Can You Benefit From Refinancing Your Reverse Mortgage?
Is reverse mortgage refinancing a good idea?
A reverse mortgage is a loan that enables homeowners aged 62 or older to borrow against the equity in their home without having to sell the home, give up title, or take on a monthly mortgage payment. The home equity conversion mortgage (HECM) is the most common type of reverse mortgage, and is administered through a program under the U.S. Department of Housing and Urban Development.
Those who choose to receive their reverse mortgage proceeds as a line of credit option can draw on the loan at the times and amounts of their choosing, subject to a first-year cap enforced by the government and other variables. Other methods of receiving money from a reverse mortgage include term or tenure payments, or a lump sum.
A reverse mortgage refinance consists of refinancing the current reverse mortgage into a new reverse mortgage utilizing the current up-to-date terms and guidelines.
It doesn’t always make sense, but in some cases, it can mean more proceeds for the borrower.
“This basically requires that the terms and calculation of the new reverse mortgage appraisal and value be sufficient enough to pay off the current reverse mortgage loan balance and create a minimum benefit factor (credit line available) of five times the sum of the closing costs charged,” explains Brian Cook, reverse mortgage specialist with Federal Way, Wash.-based Alpine Mortgage Planning.
For example, if the current reverse mortgage loan balance is $150,000 and refinancing the reverse mortgage is only going to provide $130,000 in total, then that’s not going to work because there are not enough funds to pay off the current reverse mortgage, says Certified Reverse Mortgage Professional Beth Paterson, executive vice president of St.

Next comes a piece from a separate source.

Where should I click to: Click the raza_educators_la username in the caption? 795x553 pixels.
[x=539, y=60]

Paul, Minn.-based Reverse Mortgages SIDAC.
“If the reverse mortgage loan balance is $150,000 and refinancing the reverse mortgage will get the borrower $155,000 that’s not going to meet HUD’s rule of receiving five times the closing costs,” she says. “However, it still could be done if certain exceptions are met, such as adding a non-borrowing spouse to the title.”

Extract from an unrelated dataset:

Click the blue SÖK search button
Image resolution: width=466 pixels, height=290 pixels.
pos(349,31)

A reverse mortgage can be refinanced for a variety of reasons.
“A reverse mortgage can be refinanced, for example, if the home value has increased and the age of the borrower has increased, to add a spouse to the title and more,” she says.
Continuing a trend seen year after year, HECM to HECM refinance figures are heading up, with 8% of all reverse mortgage loans falling into this category for December 2014, up 39% from Dec 2013 — which was itself more than quadrupled from Dec 2012, Reverse Market Insight data show. But why are people refinancing their reverse mortgage?
Ultimately, people are looking to increase their credit line, Cook says, noting that refinances were an opportunity created by rapidly rising home prices in 2013 and 2014.
Adding a spouse to the title is another popular reason borrowers choose to refinance their reverse mortgages.
“As many senior homeowners age many remarry in their later years,” he says. “If feasible, it is a great opportunity to refinance to a new reverse mortgage with the new spouse on the reverse mortgage to assure that the new spouse can have the same survivorship benefits and continue to live in the property should something occur [to the named borrower].”
The costs to refinance a reverse mortgage are the same as refinancing from a traditional mortgage into a reverse mortgage, although the Federal Housing Administration’s Mortgage Insurance Premium may be less because it is reduced for what was paid with the borrower’s current reverse mortgage, Paterson says.
When considering whether refinancing your reverse mortgage is in your best interest, it’s always best to consult with a financial planner or reverse mortgage expert.
“When you’re refinancing a reverse mortgage you want to make sure it’s in your best interest,” Paterson says.